* [EXERCISE]
In the material below, pictures must be dropped. Repeat exactly, and only, the lines from the line with "The height and" to the line with "You are a computer-use", both ends included.

* [RECORDS SUPPLIED]
**********

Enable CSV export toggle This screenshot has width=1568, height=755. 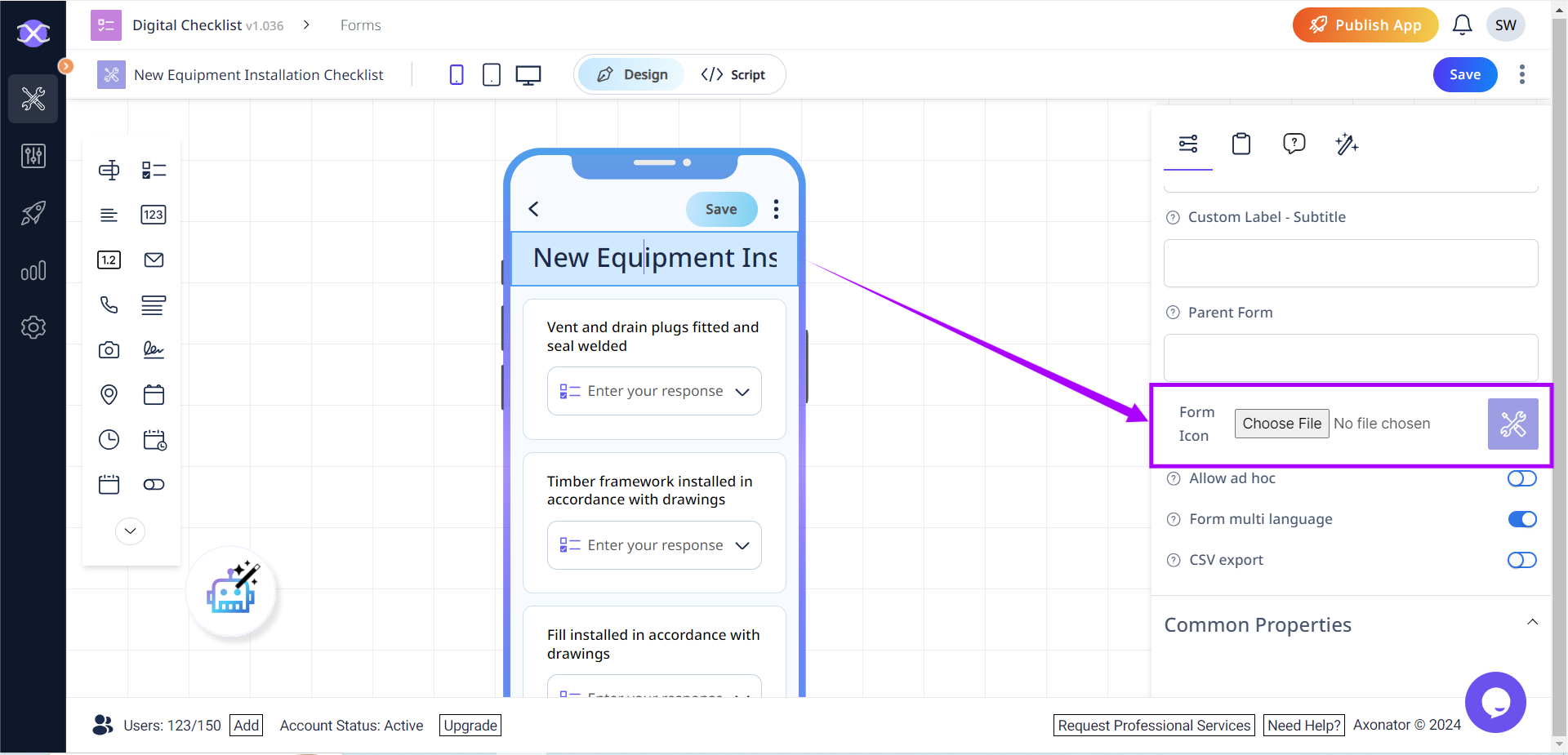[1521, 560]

**********

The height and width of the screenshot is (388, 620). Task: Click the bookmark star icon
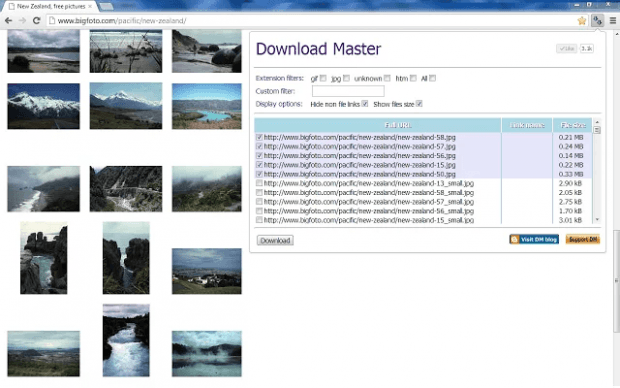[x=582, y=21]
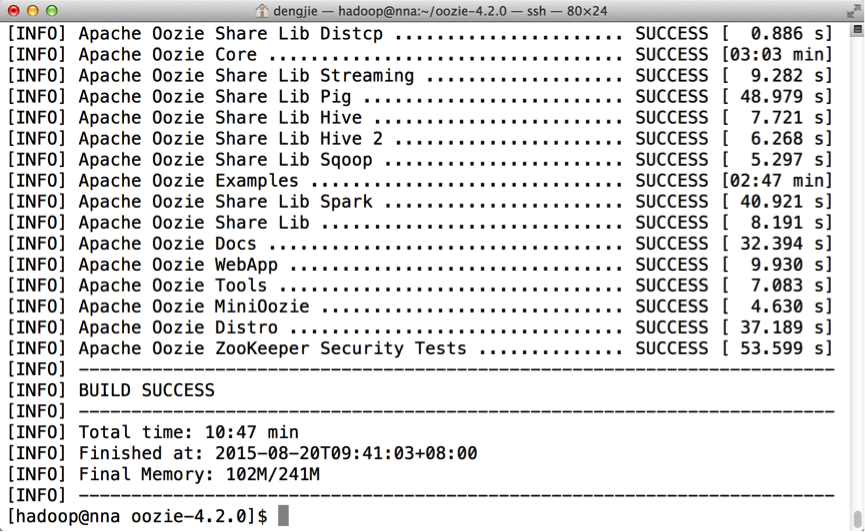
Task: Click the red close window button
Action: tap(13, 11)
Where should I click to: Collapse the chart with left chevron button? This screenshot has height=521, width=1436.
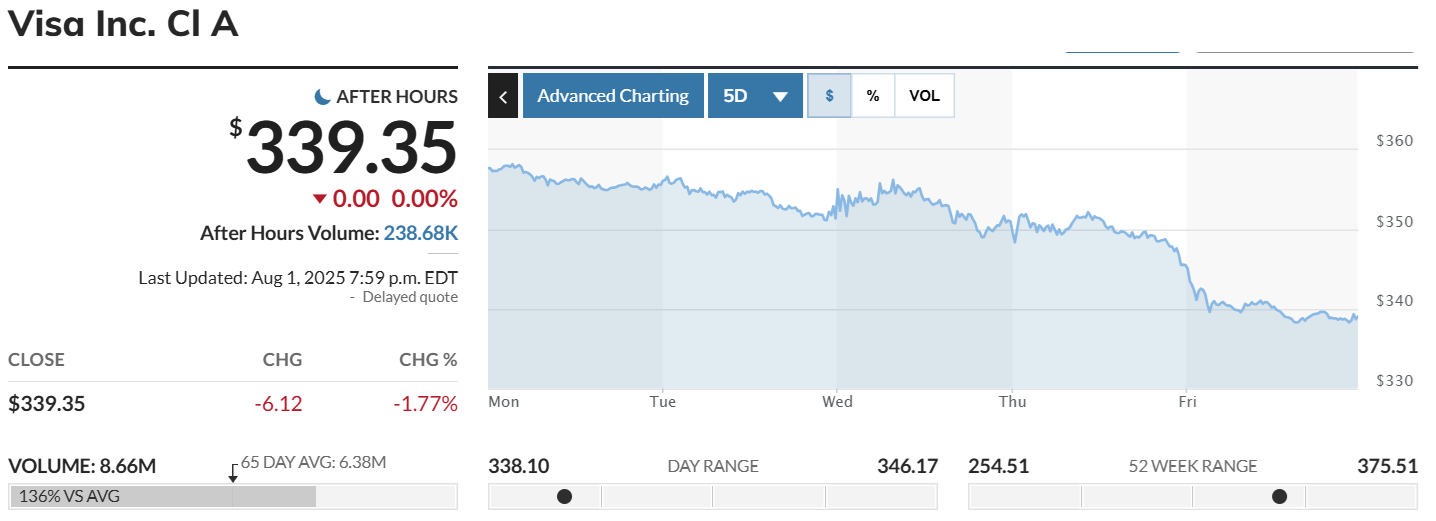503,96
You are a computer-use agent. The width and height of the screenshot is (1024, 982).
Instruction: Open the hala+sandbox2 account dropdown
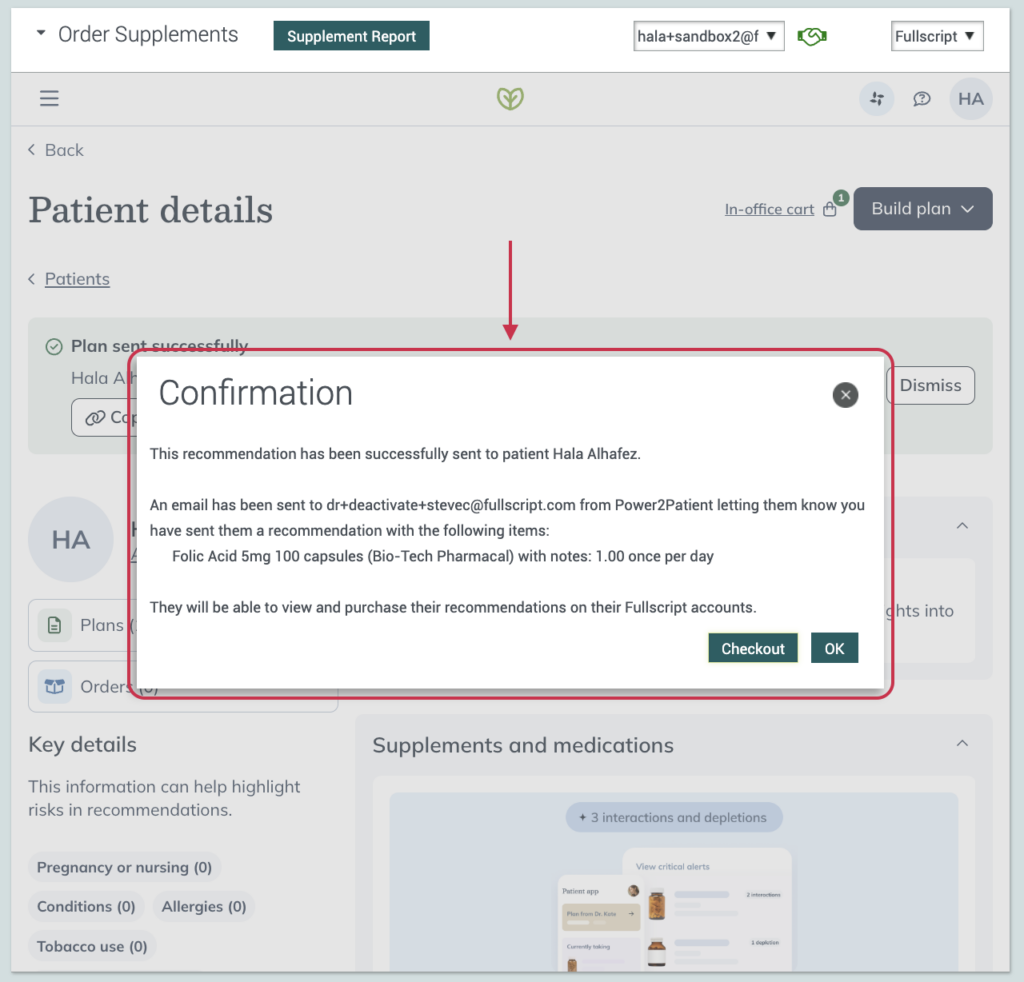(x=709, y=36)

**********

* [EXPECTED OUTPUT]
The height and width of the screenshot is (388, 620). Task: Click the bookmark star icon
[x=582, y=21]
Task: Click the red close window button
Action: tap(13, 11)
Where should I click to: Collapse the chart with left chevron button? This screenshot has height=521, width=1436.
503,96
You are a computer-use agent. The width and height of the screenshot is (1024, 982).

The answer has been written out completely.